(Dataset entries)

%%

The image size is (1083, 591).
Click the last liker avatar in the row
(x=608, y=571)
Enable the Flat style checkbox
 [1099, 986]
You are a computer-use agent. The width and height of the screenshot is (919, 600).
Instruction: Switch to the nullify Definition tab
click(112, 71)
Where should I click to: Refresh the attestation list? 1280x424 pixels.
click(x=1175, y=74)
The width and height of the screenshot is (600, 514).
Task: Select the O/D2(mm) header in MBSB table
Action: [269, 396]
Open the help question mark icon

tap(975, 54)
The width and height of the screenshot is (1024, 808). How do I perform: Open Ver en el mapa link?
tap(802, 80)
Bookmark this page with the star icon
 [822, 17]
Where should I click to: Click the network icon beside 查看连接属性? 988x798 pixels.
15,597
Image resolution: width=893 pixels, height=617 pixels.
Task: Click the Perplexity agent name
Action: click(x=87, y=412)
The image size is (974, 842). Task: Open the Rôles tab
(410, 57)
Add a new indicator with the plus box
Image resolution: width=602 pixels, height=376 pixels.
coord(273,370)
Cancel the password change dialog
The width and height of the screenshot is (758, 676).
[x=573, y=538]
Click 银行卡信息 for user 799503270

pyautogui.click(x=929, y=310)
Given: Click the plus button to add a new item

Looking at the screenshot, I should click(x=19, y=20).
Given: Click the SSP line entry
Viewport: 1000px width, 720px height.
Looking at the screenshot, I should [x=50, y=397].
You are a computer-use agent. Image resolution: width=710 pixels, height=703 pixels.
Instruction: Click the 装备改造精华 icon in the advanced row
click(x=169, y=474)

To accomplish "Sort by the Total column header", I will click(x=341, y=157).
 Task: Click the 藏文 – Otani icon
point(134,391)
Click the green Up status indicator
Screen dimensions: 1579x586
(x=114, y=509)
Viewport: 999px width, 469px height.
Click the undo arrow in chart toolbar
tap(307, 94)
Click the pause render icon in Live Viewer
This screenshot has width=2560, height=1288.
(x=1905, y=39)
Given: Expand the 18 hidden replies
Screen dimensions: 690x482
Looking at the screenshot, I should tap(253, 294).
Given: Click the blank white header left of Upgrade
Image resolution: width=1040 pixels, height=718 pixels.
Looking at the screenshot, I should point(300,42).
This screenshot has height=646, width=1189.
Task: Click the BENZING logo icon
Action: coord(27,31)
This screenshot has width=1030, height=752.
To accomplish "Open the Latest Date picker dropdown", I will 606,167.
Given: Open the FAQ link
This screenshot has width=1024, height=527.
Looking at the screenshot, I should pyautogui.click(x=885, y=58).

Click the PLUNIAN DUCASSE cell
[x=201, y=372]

%%

Exercise:
Starting from the line that contains "The width and height of the screenshot is (758, 676).", reproduce each line of the data exactly through the last one.

Response for this exercise:
The width and height of the screenshot is (758, 676).
[x=573, y=538]
Click 银行卡信息 for user 799503270

pyautogui.click(x=929, y=310)
Given: Click the plus button to add a new item

Looking at the screenshot, I should click(x=19, y=20).
Given: Click the SSP line entry
Viewport: 1000px width, 720px height.
Looking at the screenshot, I should [x=50, y=397].
You are a computer-use agent. Image resolution: width=710 pixels, height=703 pixels.
Instruction: Click the 装备改造精华 icon in the advanced row
click(x=169, y=474)

To accomplish "Sort by the Total column header", I will click(x=341, y=157).
 Task: Click the 藏文 – Otani icon
point(134,391)
Click the green Up status indicator
Screen dimensions: 1579x586
(x=114, y=509)
Viewport: 999px width, 469px height.
Click the undo arrow in chart toolbar
tap(307, 94)
Click the pause render icon in Live Viewer
This screenshot has width=2560, height=1288.
(x=1905, y=39)
Given: Expand the 18 hidden replies
Screen dimensions: 690x482
Looking at the screenshot, I should tap(253, 294).
Given: Click the blank white header left of Upgrade
Image resolution: width=1040 pixels, height=718 pixels.
Looking at the screenshot, I should point(300,42).
This screenshot has height=646, width=1189.
Task: Click the BENZING logo icon
Action: coord(27,31)
This screenshot has width=1030, height=752.
To accomplish "Open the Latest Date picker dropdown", I will 606,167.
Given: Open the FAQ link
This screenshot has width=1024, height=527.
Looking at the screenshot, I should pyautogui.click(x=885, y=58).

Click the PLUNIAN DUCASSE cell
[x=201, y=372]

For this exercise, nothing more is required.